I am well familiar with Flanagan's style and character. He is a right wing propagandist and a loose cannon to boot. Although he tries to take a moderate tone in this book, with his descriptions of "the leader," Harper, and his own actions and contributions to the campaign, one also sees him condoning the distortion of the truth, the breaking of election rules, and the accelerated use of attack ads and wedge issues. (I found it hilarious how he kept referring to his conservative attack ads as fact-based ads.) Perhaps this is the nature of the game, and of course he blames the Liberals as the initiators, but it is easy for me see how his cavalier attitude of no holes barred has led us to the robocall disaster of the 2011 election, and the cynicism and passivity of the Canadian electorate. It may be electioneering, but it has little to do with real democracy.
Finally, I thought the most revealing element in the book was Flanagan's statement that the neo-conservative's target audiences were the lower middle class and working class elements of the population. Obviously, the party was not interested in the upper class elements as they felt this group was was too well educated to be responsive to their message. Instead, they hoped to play on the prejudices and fears of the most vulnerable elements of the population in the hopes of gaining power. Its called populism and demagoguery.
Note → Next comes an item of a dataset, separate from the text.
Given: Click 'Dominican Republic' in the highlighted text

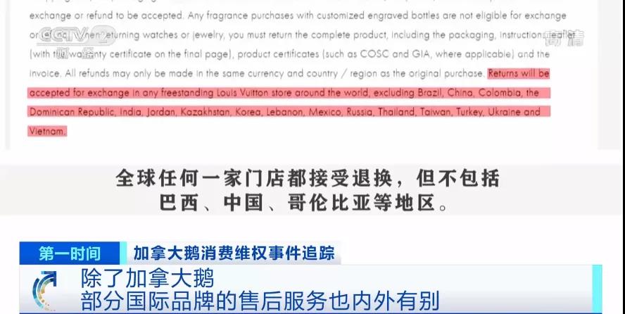Looking at the screenshot, I should pos(72,112).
Ultimately, by pitting social class against social class, special interest groups against special interest groups, and region against region, the neo-conservative's well organized minority has been able to override the values and interests of the majority of the country. For a fragile country as Canada the resulting polarization is profoundly dangerous and may lead to the break up of the country. Ironically, those who have the most to lose from such a disaster are the very social classes that the neo-conservatives have targeted. Flanagan and Harper, no matter what happens, will still be collecting their pensions and living in their ivory, ideological towers. Such is life.